**PROBLEM DETAILS:**
Every record that follows should be output exactly as it is given.

*** SOURCE RECORDS ***

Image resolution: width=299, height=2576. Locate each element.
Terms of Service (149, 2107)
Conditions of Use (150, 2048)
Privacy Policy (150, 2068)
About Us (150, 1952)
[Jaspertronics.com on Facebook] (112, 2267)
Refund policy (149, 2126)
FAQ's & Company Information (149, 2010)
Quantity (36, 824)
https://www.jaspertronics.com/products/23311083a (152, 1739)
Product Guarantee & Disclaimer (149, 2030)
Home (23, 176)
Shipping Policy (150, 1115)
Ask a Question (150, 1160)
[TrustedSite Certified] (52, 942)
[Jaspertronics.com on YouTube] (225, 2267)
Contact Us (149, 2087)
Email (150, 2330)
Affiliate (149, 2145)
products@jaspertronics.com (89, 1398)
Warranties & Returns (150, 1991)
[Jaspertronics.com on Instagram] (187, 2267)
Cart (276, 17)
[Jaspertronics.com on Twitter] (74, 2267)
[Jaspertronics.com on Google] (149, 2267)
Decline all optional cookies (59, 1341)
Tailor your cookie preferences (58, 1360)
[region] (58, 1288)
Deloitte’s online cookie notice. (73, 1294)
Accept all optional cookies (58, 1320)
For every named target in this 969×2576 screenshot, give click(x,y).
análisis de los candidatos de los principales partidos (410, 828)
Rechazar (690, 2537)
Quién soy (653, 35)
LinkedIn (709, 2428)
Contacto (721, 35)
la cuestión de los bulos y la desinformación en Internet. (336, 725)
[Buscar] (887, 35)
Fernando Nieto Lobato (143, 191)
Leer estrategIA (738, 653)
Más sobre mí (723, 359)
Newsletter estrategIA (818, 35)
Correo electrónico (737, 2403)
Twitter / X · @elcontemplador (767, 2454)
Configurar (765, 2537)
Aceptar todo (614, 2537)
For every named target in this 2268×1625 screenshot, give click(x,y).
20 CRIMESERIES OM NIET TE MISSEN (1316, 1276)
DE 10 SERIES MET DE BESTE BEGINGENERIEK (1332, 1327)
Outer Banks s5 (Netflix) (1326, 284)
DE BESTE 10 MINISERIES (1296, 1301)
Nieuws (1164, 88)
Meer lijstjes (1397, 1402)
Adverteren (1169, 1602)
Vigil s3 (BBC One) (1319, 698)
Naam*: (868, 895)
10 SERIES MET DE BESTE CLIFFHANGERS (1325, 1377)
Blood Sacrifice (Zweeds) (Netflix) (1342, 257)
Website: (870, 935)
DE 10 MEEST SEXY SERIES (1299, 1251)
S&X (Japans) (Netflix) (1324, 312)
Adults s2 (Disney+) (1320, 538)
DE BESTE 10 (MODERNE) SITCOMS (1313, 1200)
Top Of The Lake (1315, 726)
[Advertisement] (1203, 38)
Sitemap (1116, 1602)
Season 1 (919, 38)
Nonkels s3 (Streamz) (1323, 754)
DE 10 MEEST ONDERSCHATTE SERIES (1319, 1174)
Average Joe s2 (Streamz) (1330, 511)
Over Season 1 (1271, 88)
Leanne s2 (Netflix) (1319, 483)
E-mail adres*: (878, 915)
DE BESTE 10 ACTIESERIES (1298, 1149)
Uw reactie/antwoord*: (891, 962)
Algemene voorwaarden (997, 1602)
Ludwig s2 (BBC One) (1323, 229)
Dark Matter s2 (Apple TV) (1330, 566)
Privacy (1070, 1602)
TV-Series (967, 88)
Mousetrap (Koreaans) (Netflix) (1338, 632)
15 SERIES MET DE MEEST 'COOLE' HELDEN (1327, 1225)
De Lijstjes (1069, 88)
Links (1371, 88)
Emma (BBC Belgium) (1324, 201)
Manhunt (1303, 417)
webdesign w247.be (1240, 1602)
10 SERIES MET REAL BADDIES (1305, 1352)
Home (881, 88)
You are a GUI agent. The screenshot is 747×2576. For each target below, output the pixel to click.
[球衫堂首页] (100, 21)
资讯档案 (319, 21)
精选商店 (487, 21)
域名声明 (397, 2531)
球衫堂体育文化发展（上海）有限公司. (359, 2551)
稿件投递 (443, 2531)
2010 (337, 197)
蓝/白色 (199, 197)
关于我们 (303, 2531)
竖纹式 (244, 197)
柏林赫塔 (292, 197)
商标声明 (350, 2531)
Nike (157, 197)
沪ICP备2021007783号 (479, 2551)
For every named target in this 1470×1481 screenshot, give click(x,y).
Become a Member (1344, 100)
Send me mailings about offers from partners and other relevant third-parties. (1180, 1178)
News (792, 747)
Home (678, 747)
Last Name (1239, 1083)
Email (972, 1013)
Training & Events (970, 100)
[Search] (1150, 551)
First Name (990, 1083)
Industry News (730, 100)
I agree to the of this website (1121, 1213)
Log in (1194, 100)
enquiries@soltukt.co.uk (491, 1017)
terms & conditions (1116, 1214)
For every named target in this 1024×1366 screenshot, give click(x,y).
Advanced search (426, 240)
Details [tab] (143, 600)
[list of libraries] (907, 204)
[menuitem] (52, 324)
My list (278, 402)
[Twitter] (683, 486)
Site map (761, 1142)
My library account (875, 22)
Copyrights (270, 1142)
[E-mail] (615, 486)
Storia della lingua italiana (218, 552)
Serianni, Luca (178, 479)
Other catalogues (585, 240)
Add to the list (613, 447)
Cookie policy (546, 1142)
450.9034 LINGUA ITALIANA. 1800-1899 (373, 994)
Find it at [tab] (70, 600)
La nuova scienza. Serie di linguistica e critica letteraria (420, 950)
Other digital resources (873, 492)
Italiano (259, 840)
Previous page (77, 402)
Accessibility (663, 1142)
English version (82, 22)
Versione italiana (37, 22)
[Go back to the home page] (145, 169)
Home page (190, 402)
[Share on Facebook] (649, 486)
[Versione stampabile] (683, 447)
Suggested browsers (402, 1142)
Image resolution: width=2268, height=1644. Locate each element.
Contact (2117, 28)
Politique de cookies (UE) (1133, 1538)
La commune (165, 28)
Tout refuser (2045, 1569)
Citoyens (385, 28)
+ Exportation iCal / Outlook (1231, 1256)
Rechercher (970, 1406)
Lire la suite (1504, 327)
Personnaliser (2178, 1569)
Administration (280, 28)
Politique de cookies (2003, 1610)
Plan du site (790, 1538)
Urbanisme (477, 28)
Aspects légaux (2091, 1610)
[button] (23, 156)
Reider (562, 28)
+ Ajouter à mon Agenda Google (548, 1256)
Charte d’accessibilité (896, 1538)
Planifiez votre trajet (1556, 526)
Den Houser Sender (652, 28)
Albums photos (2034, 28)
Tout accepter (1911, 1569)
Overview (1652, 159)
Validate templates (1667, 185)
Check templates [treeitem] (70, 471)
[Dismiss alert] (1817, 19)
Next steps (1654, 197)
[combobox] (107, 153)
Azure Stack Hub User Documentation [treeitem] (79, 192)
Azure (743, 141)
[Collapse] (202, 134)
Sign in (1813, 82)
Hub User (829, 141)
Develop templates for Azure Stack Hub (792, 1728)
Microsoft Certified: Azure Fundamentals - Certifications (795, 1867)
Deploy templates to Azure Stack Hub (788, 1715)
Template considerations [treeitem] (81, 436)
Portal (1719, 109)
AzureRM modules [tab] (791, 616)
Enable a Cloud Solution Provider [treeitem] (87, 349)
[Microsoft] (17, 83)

*** End of SOURCE RECORDS ***

**WRITTEN REPLY:**
Image resolution: width=299, height=2576. Locate each element.
Terms of Service (149, 2107)
Conditions of Use (150, 2048)
Privacy Policy (150, 2068)
About Us (150, 1952)
[Jaspertronics.com on Facebook] (112, 2267)
Refund policy (149, 2126)
FAQ's & Company Information (149, 2010)
Quantity (36, 824)
https://www.jaspertronics.com/products/23311083a (152, 1739)
Product Guarantee & Disclaimer (149, 2030)
Home (23, 176)
Shipping Policy (150, 1115)
Ask a Question (150, 1160)
[TrustedSite Certified] (52, 942)
[Jaspertronics.com on YouTube] (225, 2267)
Contact Us (149, 2087)
Email (150, 2330)
Affiliate (149, 2145)
products@jaspertronics.com (89, 1398)
Warranties & Returns (150, 1991)
[Jaspertronics.com on Instagram] (187, 2267)
Cart (276, 17)
[Jaspertronics.com on Twitter] (74, 2267)
[Jaspertronics.com on Google] (149, 2267)
Decline all optional cookies (59, 1341)
Tailor your cookie preferences (58, 1360)
[region] (58, 1288)
Deloitte’s online cookie notice. (73, 1294)
Accept all optional cookies (58, 1320)
For every named target in this 969×2576 screenshot, give click(x,y).
análisis de los candidatos de los principales partidos (410, 828)
Rechazar (690, 2537)
Quién soy (653, 35)
LinkedIn (709, 2428)
Contacto (721, 35)
la cuestión de los bulos y la desinformación en Internet. (336, 725)
[Buscar] (887, 35)
Fernando Nieto Lobato (143, 191)
Leer estrategIA (738, 653)
Más sobre mí (723, 359)
Newsletter estrategIA (818, 35)
Correo electrónico (737, 2403)
Twitter / X · @elcontemplador (767, 2454)
Configurar (765, 2537)
Aceptar todo (614, 2537)
For every named target in this 2268×1625 screenshot, give click(x,y).
20 CRIMESERIES OM NIET TE MISSEN (1316, 1276)
DE 10 SERIES MET DE BESTE BEGINGENERIEK (1332, 1327)
Outer Banks s5 (Netflix) (1326, 284)
DE BESTE 10 MINISERIES (1296, 1301)
Nieuws (1164, 88)
Meer lijstjes (1397, 1402)
Adverteren (1169, 1602)
Vigil s3 (BBC One) (1319, 698)
Naam*: (868, 895)
10 SERIES MET DE BESTE CLIFFHANGERS (1325, 1377)
Blood Sacrifice (Zweeds) (Netflix) (1342, 257)
Website: (870, 935)
DE 10 MEEST SEXY SERIES (1299, 1251)
S&X (Japans) (Netflix) (1324, 312)
Adults s2 (Disney+) (1320, 538)
DE BESTE 10 (MODERNE) SITCOMS (1313, 1200)
Top Of The Lake (1315, 726)
[Advertisement] (1203, 38)
Sitemap (1116, 1602)
Season 1 (919, 38)
Nonkels s3 (Streamz) (1323, 754)
DE 10 MEEST ONDERSCHATTE SERIES (1319, 1174)
Average Joe s2 (Streamz) (1330, 511)
Over Season 1 (1271, 88)
Leanne s2 (Netflix) (1319, 483)
E-mail adres*: (878, 915)
DE BESTE 10 ACTIESERIES (1298, 1149)
Uw reactie/antwoord*: (891, 962)
Algemene voorwaarden (997, 1602)
Ludwig s2 (BBC One) (1323, 229)
Dark Matter s2 (Apple TV) (1330, 566)
Privacy (1070, 1602)
TV-Series (967, 88)
Mousetrap (Koreaans) (Netflix) (1338, 632)
15 SERIES MET DE MEEST 'COOLE' HELDEN (1327, 1225)
De Lijstjes (1069, 88)
Links (1371, 88)
Emma (BBC Belgium) (1324, 201)
Manhunt (1303, 417)
webdesign w247.be (1240, 1602)
10 SERIES MET REAL BADDIES (1305, 1352)
Home (881, 88)
You are a GUI agent. The screenshot is 747×2576. For each target below, output the pixel to click.
[球衫堂首页] (100, 21)
资讯档案 (319, 21)
精选商店 (487, 21)
域名声明 (397, 2531)
球衫堂体育文化发展（上海）有限公司. (359, 2551)
稿件投递 (443, 2531)
2010 (337, 197)
蓝/白色 (199, 197)
关于我们 (303, 2531)
竖纹式 (244, 197)
柏林赫塔 (292, 197)
商标声明 (350, 2531)
Nike (157, 197)
沪ICP备2021007783号 (479, 2551)
For every named target in this 1470×1481 screenshot, give click(x,y).
Become a Member (1344, 100)
Send me mailings about offers from partners and other relevant third-parties. (1180, 1178)
News (792, 747)
Home (678, 747)
Last Name (1239, 1083)
Email (972, 1013)
Training & Events (970, 100)
[Search] (1150, 551)
First Name (990, 1083)
Industry News (730, 100)
I agree to the of this website (1121, 1213)
Log in (1194, 100)
enquiries@soltukt.co.uk (491, 1017)
terms & conditions (1116, 1214)
For every named target in this 1024×1366 screenshot, give click(x,y).
Advanced search (426, 240)
Details [tab] (143, 600)
[list of libraries] (907, 204)
[menuitem] (52, 324)
My list (278, 402)
[Twitter] (683, 486)
Site map (761, 1142)
My library account (875, 22)
Copyrights (270, 1142)
[E-mail] (615, 486)
Storia della lingua italiana (218, 552)
Serianni, Luca (178, 479)
Other catalogues (585, 240)
Add to the list (613, 447)
Cookie policy (546, 1142)
450.9034 LINGUA ITALIANA. 1800-1899 (373, 994)
Find it at [tab] (70, 600)
La nuova scienza. Serie di linguistica e critica letteraria (420, 950)
Other digital resources (873, 492)
Italiano (259, 840)
Previous page (77, 402)
Accessibility (663, 1142)
English version (82, 22)
Versione italiana (37, 22)
[Go back to the home page] (145, 169)
Home page (190, 402)
[Share on Facebook] (649, 486)
[Versione stampabile] (683, 447)
Suggested browsers (402, 1142)
Image resolution: width=2268, height=1644. Locate each element.
Contact (2117, 28)
Politique de cookies (UE) (1133, 1538)
La commune (165, 28)
Tout refuser (2045, 1569)
Citoyens (385, 28)
+ Exportation iCal / Outlook (1231, 1256)
Rechercher (970, 1406)
Lire la suite (1504, 327)
Personnaliser (2178, 1569)
Administration (280, 28)
Politique de cookies (2003, 1610)
Plan du site (790, 1538)
Urbanisme (477, 28)
Aspects légaux (2091, 1610)
[button] (23, 156)
Reider (562, 28)
+ Ajouter à mon Agenda Google (548, 1256)
Charte d’accessibilité (896, 1538)
Planifiez votre trajet (1556, 526)
Den Houser Sender (652, 28)
Albums photos (2034, 28)
Tout accepter (1911, 1569)
Overview (1652, 159)
Validate templates (1667, 185)
Check templates [treeitem] (70, 471)
[Dismiss alert] (1817, 19)
Next steps (1654, 197)
[combobox] (107, 153)
Azure Stack Hub User Documentation [treeitem] (79, 192)
Azure (743, 141)
[Collapse] (202, 134)
Sign in (1813, 82)
Hub User (829, 141)
Develop templates for Azure Stack Hub (792, 1728)
Microsoft Certified: Azure Fundamentals - Certifications (795, 1867)
Deploy templates to Azure Stack Hub (788, 1715)
Template considerations [treeitem] (81, 436)
Portal (1719, 109)
AzureRM modules [tab] (791, 616)
Enable a Cloud Solution Provider [treeitem] (87, 349)
[Microsoft] (17, 83)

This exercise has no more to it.